All senior officers are Indian Police Service officers appointed through civil services exam.

Norway
In the Norwegian Police Service the rank  was until 2003 the lowest rank in the police, the next ranks being "politioverkonstabel", "politibetjent", "politiførstebetjent", "politioverbetjent" and "politistasjonssjef", "lensmann" or "sysselmannsoverbetjent" (all officially translated as chief superintendent). In 2003, the ranks "politikonstabel", "politioverkonstabel" and "politibetjent" were renamed "politibetjent 1", "politibetjent 2" and "politibetjent 3", where "politibetjent 1" is the entry-level rank for a policeman and most junior rank of the police service. All ranks higher than chief superintendent are commissioned ranks, known simply as "higher ranks", and traditionally required a law degree.
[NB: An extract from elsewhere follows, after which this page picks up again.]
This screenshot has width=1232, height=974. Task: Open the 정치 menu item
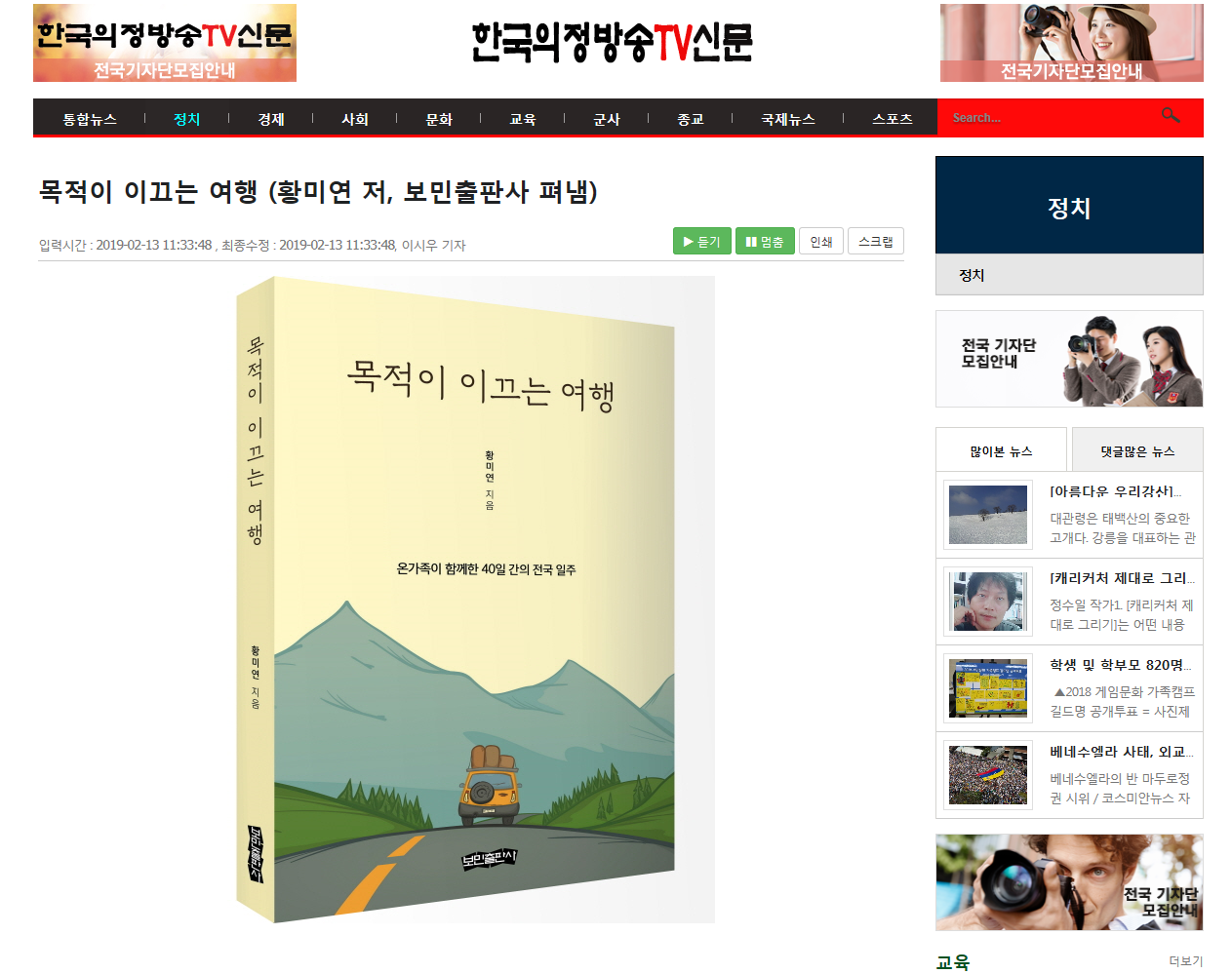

The Norwegian Police Service has an integrated prosecution service in which the police lawyers, who all hold higher ranks, require the law degree "candidatus/candidata juris" or "Master of Laws" (master i rettsvitenskap), awarded after five or six years of law studies. Following reforms of the police, a law degree is no longer required by law for all higher ranks, although only lawyers can act as prosecutors and supervise criminal investigations, for which reason it is still common for those holding higher ranks to be lawyers. The entry-level rank for a lawyer, junior police prosecutor, outranks the most senior rank for a policeman, chief superintendent, as the former is the most junior of the "higher ranks" whereas the latter is the most senior of the "lower ranks".

The fire brigades (all municipal) still use "konstabel" as in "brannkonstabel" (fire-constable).

In 2016 the Royal Norwegian Navy started using "konstabel" to describe the enlisted ranks in the navy. Other ranks (OR) 2 to 4+ all use the term "konstabel":

 OR 2 Visekonstabel
 OR 3 Ledende Visekonstabel
 OR 4 Konstabel
 OR 4+ Ledende Konstabel

Pakistan
In Pakistan, constable and head constable are, respectively, the lowest and second-lowest ranks in the police force. The police constables in Pakistan do a wide range of duties like patrol, crime detection, escort of prisoners and VIPs, vehicle traffic control on roads, riot control, assisting civil administration during disasters, epidemic, elections and other tasks.

Singapore
In Singapore, a police constable (abbreviated to PC) is the lowest rank in the Singapore Police Force.

The rank of special constable exists, but is centralised under the Volunteer Special Constabulary in Singapore.

Sri Lanka
In Sri Lanka, the Sri Lanka Police have the rank of "police constable", with four classes.

United Kingdom

In modern times, there are two main definitions of a constable in the United Kingdom:
The lowest rank of a police force.
A legal term for an officer with the powers of a police officer.
The latter usage is mainly in formal contexts, including legislation such as the Police and Criminal Evidence Act 1984. By this definition all police officers are constables, even those that do not hold the actual rank of constable. Thus the head of most police forces is a chief constable, volunteer officers of any rank are known as special constables, and some police forces have the word "Constabulary" in their name.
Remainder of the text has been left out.